For me, this was more than just a welcome announcement by a mayor I have been waiting to hear more from on our homelessness crisis. This was validation of a system of housing that permanently changed my life for the better. If it were not for supportive housing, I would not be alive today.
When Governor Andrew Cuomo deliberates over whether he will match the mayor’s commitment here in New York City, as well as commit funding for another 5,000 units of supportive housing across the state, he must understand that his decision has life and death consequences. I know the arguments about the money that will be saved and the homeless people who will be able to leave the streets and shelters. I know that just this past week a major study published in the American Journal of Public Health found that housing is an essential component to fighting the AIDS epidemic, and that even while the governor has committed to ending the epidemic in New York we still have far too many homeless people living with HIV. It is these questions of thousands of lives that I want the governor to consider as he makes his decision.
Before I lost everything, I was a city worker with a wife and a child. But I had a secret. I was gay.
At that time, the social stigma was so strong I tried to fight against who I was. I led a double life, as the good father and husband, while occasionally acting on my true desires.
Not being able to come out led to drug use to cover up the pain of my dual identities. Like for so many others in the mid-‘80s, the stigma and lack of health information or services led me to becoming HIV-positive through injection drug use when needle exchange was not yet available and details about AIDS were still emerging.
Coming out of the closest and becoming HIV-positive was too much. It sent me into a downward spiral of excessive drug use that led to me becoming homeless after splitting up with my wife, who is still a friend today.
Many nights I slept in abandoned buildings or shooting galleries where people would use drugs together, often looking out for one another. Other nights, ashamed, I slept on the floor of my mother’s house, still unable to tell her I was gay and so unable to bring my boyfriend along to provide him a safe place to sleep.
And I got sick. My T-cell count dropped as I was unable to find the stability to take my medication.
All that ended when I applied for housing at CAMBA, a supportive housing program with an angel for a caseworker named Eddie. Eddie did more than just find me a place to sleep. He got my Medicaid and food stamps turned back on after my chaotic lifestyle led me to getting cut off. He placed me in drug treatment and mental health programs. And he made sure I had an understanding ear to listen to me.
In six months, I was no longer using. In two years, my T-cell count jumped up and I became “undetectable,” meaning I was healthy and unable to transmit the virus to others. And I was able to come out to my family about who I really was: a father, a grandfather, and a proud, gay, black man.
But while I got stable, I lost touch with Jeff, my boyfriend at the time. He is still on the streets today, unless the worst has happened and he passed away, with few people noticing. Jeff is a good man. He deserves to be able to tell his story.
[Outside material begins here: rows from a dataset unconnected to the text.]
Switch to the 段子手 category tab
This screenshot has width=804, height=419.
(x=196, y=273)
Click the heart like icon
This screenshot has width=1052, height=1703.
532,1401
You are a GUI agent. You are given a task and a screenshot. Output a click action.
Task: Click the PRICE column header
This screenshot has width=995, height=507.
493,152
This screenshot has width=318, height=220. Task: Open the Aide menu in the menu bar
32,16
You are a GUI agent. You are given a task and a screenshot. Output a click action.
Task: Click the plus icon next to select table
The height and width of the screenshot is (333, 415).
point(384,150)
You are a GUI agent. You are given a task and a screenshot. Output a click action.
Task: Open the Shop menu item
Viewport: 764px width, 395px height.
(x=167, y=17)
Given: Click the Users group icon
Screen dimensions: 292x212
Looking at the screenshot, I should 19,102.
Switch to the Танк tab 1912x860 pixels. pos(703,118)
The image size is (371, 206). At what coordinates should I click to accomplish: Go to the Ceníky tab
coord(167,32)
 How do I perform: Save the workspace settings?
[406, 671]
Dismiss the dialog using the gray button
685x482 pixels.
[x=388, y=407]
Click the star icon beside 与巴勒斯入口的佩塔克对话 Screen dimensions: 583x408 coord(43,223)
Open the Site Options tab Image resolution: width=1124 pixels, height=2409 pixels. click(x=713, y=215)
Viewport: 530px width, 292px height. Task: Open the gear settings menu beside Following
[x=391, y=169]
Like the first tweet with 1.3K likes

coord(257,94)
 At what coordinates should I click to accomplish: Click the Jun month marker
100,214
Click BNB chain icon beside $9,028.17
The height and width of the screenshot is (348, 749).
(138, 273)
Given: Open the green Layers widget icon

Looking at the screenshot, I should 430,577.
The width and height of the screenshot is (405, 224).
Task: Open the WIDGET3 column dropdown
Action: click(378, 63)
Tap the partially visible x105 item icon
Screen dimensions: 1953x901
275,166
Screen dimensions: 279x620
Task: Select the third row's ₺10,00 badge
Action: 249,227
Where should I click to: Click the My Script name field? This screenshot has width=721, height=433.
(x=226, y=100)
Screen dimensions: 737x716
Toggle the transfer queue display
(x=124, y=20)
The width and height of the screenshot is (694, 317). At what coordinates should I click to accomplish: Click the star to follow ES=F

Governor Cuomo, please remember Jeff, me, and the thousands of others like us, when you make your decision.
Wayne Starks is a board member of VOCAL New York and a resident of supportive housing. The supportive housing initiative he writes about is a separate issue from the $200 million in new state spending in support of housing and health care programs for people living with HIV and AIDS the governor is expected to announce on World AIDS Day.